To crystalize how deployment and risk compound: if you happen to sell on-premise system software to enterprises for lots of money, you have magnitude-of-pain and lengthy time-to-update both working against you. You can count on the same kind of mistake costing you two orders of magnitude more than if you provide a free web-based service to consumers.

It’s probably obvious to the world that VMware is substantially more risk averse than Facebook. Realize that it is not because Diane Greene and Mark Zuckerberg have different personalities, nor because one of them is right and one of them is wrong. They are different businesses with different technology stacks and they appropriately ship software in completely different ways based on how much risk their customers can absorb.

How You Ship is One Strand of Your Cultural DNA

Now that you’ve inventoried your business model, deployment model and appetite for risk, you’ve got a good framework for analyzing the release processes you’re using. If you’ve survived long enough to achieve product-market fit and some customer traction, chances are you’ve naturally adapted towards practices that make sense. In startups, as in nature, form follows function.

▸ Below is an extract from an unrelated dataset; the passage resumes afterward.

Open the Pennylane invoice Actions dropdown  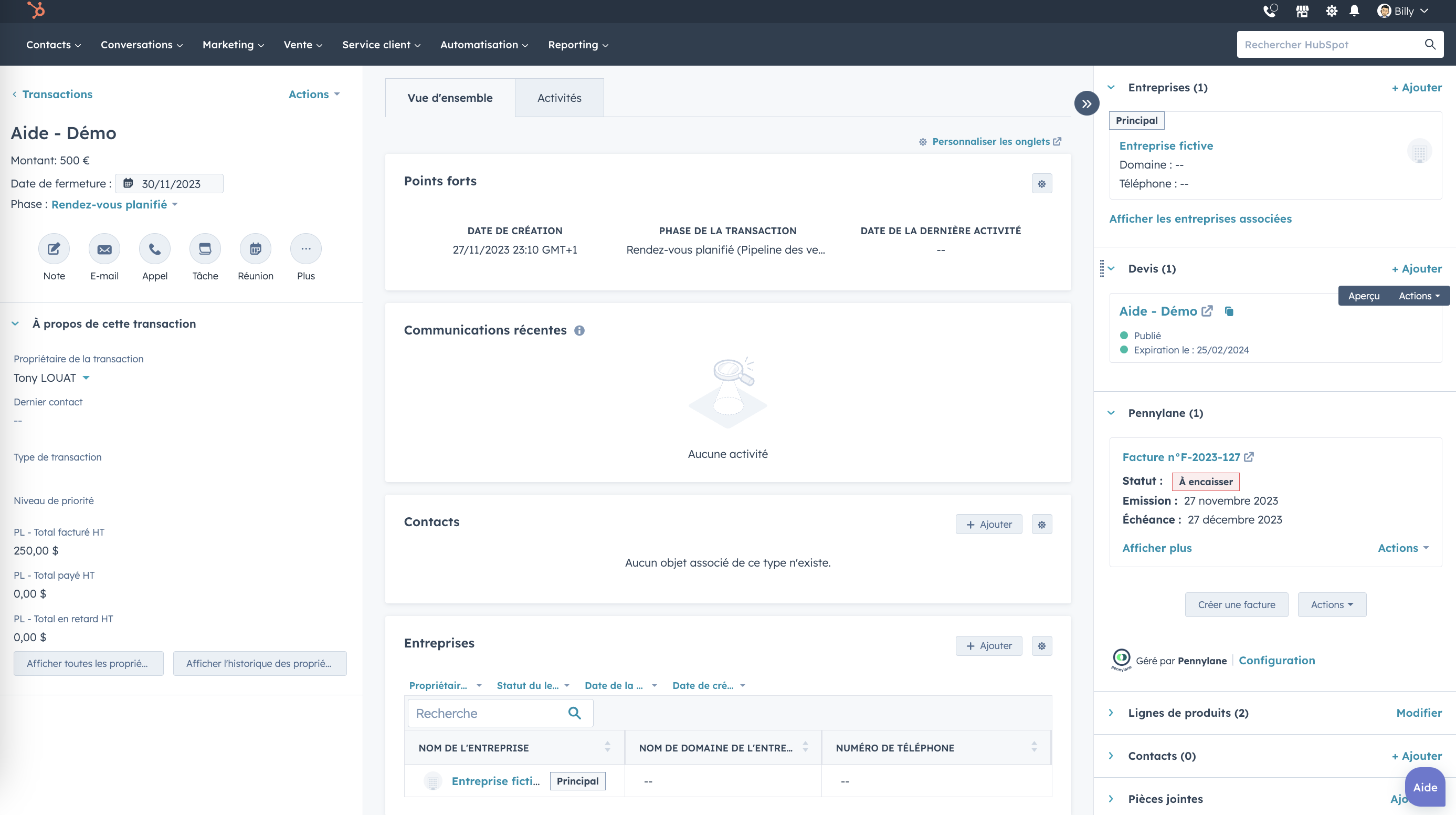(x=1403, y=548)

You might surprise yourself and find out that you’ve been wasting energy on goals that don’t matter (like schedule predictability for a consumer business)!

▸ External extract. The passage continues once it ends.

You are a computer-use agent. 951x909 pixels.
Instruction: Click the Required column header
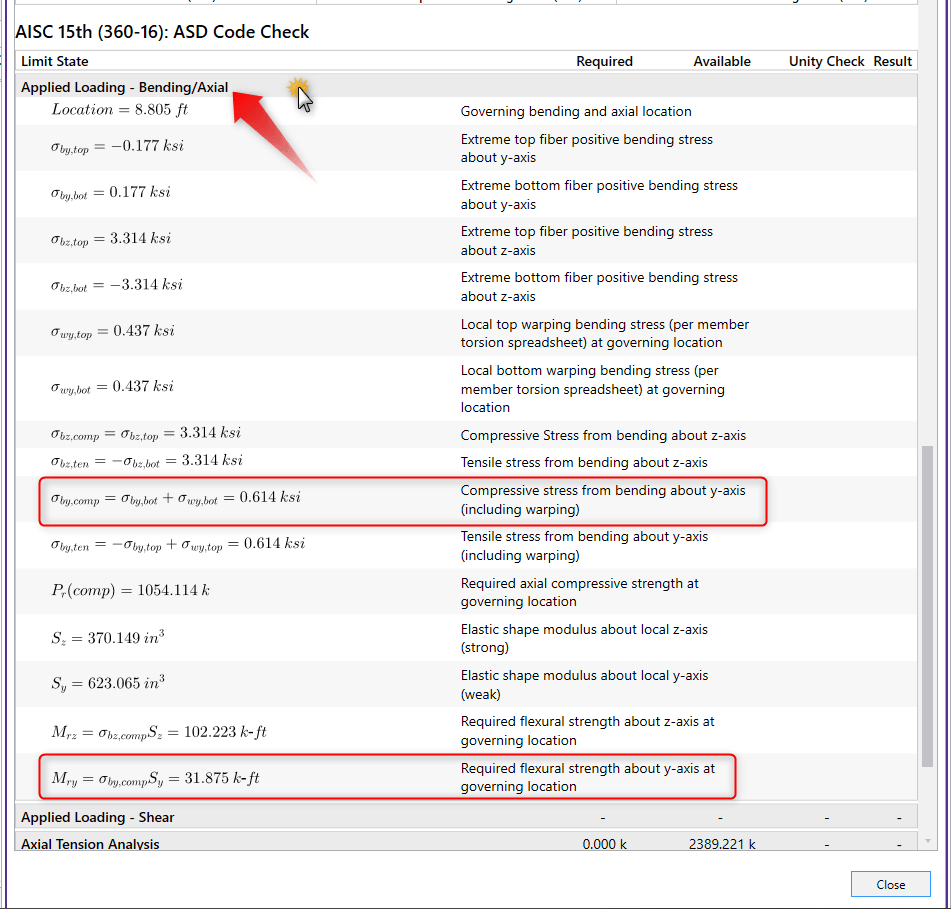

Apart from analyzing your current methodology based on this framework, you can also use it as a filter on whose advice to take, which company’s practices to imitate or even which leaders to hire.

You may find this framework particularly helpful if you struggle with multiple technologies or business models. A startup may very well need to support both web AND native mobile apps, or more than one set of customers (say, a two-sided marketplace with different apps for consumers and businesses). In an ideal world, your release process would just vary to match the product under development. But how you ship is not just process, it’s culture and identity. Swapping out a process is easy. Changing culture is hard. And it’s even harder for a small company to embrace different cultures for different teams.

If you find multiple “shipping cultures” in tension in your company, you’re dealing with one of the fundamentally hard execution challenges of building and shipping software. There are no easy answers when people stake out positions grounded on emotions rather than reason. On the plus side: your team’s emotions are engaged! It can be hard to remember that silver lining when the conflict is raging, but it is good news that your engineers care passionately about your company.

Take a deep breath and remind them that release processes come and go, but your company’s mission and values are immutable. Your team hopefully can agree that what ultimately matters is to ship the best product for your users, and that what remains is negotiable. With any luck, this framework will help you negotiate it.